Por la mañana hubo días en que las chicas de la limpieza se tuvieron que encargar de dar los desayunos y Carlota cuenta que hubo compañeros que tuvieron que ayudarse de tutoriales de Youtube para conectar bombonas de oxígeno. De las ocho noches que pasó allí, las últimas dos estuvo acompañada de una auxiliar. En total pasan nueve días en que acaba agotada y desesperada, hasta que Carlota da positivo por coronavirus. 

Aquí empieza la segunda parte de la historia de Carlota, un auténtico periplo de casi dos meses aislada en hoteles. La mirada se le oscureció, a esta chica de veinticinco años, y una vez las pruebas indicaron que ya no tenía el virus volvió a casa con una baja por depresión.

No quieran saber que cuando volvió al trabajo en julio, la Generalitat había expulsado a Eulen de la gestión de la residencia Bertran y Oriola, lo mínimo ante la intolerable cifra de muertos y la dejación de responsabilidad que demuestra el relato de Carlota, y se la había encargado a otra entidad, las Hermanas Hospitalarias-Psicoclínica de la Mercè. Carlota firmó la subrogación de su contrato, pero al reincorporarse le comunicaron que no contaban con ella ni con sus servicios como educadora social. 

Tomen aire, quizá lo necesiten. 

A las puertas de un otoño que será complicado existe la posibilidad que cerremos en falso la muerte de 20.000 ancianos a dia de hoy en España en residencias con Covid-19 o síntomas compatibles con la enfermedad. La mayoría de residencias son centros sociales y no tienen los recursos asistenciales de los hospitales o los centros sociosanitarios.

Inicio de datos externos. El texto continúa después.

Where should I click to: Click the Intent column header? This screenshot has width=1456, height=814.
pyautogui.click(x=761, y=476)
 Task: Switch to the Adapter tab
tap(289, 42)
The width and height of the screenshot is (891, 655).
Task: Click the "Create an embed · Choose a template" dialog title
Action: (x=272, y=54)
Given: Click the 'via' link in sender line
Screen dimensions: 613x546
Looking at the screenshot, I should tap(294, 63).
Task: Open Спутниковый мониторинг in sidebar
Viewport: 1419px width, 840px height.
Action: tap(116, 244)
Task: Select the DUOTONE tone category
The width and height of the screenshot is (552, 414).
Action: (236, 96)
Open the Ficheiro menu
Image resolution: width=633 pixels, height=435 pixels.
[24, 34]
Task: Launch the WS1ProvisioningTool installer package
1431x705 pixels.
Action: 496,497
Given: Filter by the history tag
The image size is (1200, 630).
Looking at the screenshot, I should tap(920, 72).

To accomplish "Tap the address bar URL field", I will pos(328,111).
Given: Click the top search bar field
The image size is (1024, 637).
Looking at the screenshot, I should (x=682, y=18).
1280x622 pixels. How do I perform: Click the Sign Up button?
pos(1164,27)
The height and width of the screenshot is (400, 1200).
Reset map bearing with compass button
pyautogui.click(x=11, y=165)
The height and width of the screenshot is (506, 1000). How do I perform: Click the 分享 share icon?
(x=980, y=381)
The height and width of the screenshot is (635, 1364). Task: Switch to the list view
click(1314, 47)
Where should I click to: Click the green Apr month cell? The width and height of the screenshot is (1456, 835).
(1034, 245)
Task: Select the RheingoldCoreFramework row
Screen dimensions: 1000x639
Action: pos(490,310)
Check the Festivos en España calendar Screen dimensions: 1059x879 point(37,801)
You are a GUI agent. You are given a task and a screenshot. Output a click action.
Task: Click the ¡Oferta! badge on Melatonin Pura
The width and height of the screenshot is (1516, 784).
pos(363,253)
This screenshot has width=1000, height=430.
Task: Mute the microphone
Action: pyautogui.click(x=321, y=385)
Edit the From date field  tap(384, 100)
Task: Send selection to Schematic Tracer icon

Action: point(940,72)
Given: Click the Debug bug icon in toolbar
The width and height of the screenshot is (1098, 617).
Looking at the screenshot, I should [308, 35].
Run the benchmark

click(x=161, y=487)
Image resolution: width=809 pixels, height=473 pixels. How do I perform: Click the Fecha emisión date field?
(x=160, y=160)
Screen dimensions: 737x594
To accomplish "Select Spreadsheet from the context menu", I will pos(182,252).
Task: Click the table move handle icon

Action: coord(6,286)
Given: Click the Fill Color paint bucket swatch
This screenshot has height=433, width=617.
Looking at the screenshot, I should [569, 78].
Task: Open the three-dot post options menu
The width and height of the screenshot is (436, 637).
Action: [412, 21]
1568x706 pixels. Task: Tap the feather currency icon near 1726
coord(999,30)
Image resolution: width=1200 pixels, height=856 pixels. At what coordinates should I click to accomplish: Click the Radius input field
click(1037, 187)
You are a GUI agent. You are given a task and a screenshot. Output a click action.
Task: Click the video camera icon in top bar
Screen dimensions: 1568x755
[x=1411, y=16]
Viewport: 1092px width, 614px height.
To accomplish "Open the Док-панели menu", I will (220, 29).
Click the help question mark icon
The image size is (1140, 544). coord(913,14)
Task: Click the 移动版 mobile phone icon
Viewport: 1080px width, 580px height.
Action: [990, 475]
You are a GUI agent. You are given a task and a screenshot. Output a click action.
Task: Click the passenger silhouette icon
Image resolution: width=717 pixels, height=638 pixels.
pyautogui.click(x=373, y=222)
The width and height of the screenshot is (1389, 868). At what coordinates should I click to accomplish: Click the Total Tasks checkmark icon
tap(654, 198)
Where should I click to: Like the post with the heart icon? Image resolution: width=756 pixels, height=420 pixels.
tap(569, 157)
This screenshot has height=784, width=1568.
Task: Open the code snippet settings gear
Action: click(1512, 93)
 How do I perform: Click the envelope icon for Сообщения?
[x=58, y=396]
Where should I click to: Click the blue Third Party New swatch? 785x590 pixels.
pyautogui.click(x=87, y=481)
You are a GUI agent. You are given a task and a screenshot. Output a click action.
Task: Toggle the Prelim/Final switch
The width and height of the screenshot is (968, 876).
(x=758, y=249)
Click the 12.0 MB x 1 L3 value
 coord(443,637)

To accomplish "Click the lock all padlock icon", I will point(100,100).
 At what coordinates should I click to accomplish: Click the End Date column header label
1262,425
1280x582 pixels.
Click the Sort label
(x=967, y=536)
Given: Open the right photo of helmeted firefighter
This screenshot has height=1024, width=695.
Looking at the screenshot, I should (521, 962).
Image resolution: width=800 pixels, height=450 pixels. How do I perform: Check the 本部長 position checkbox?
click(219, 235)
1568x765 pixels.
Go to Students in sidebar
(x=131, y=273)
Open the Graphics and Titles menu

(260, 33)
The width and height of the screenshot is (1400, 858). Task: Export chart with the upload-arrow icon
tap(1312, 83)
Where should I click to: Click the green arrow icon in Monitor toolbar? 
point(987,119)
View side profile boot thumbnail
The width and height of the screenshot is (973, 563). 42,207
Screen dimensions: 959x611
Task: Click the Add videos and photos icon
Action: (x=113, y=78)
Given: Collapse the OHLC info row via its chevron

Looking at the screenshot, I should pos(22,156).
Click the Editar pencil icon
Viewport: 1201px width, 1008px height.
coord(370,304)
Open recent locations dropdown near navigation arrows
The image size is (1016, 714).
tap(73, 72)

Eso y que lo que vivimos en primavera fue un tsunami salvaje lo podemos entender y asumir. Que hubo dejación de responsabilidad por parte de quien tenia vidas a su cargo hay que investigarlo y juzgarlo, porque esa dejación provocó muertes. Vidas sin despedida a las que un juez deberá poner un apellido. Que nos equivocamos al precarizar profesiones como las de cuidados a las personas hay que aprenderlo y cambiarlo, como el plan que hoy tenemos para las personas mayores en la recta final de sus vidas.

Esos mayores somos nosotros dentro de cuatro días y supongo que estaremos de acuerdo en que no vivimos para morir de esa manera.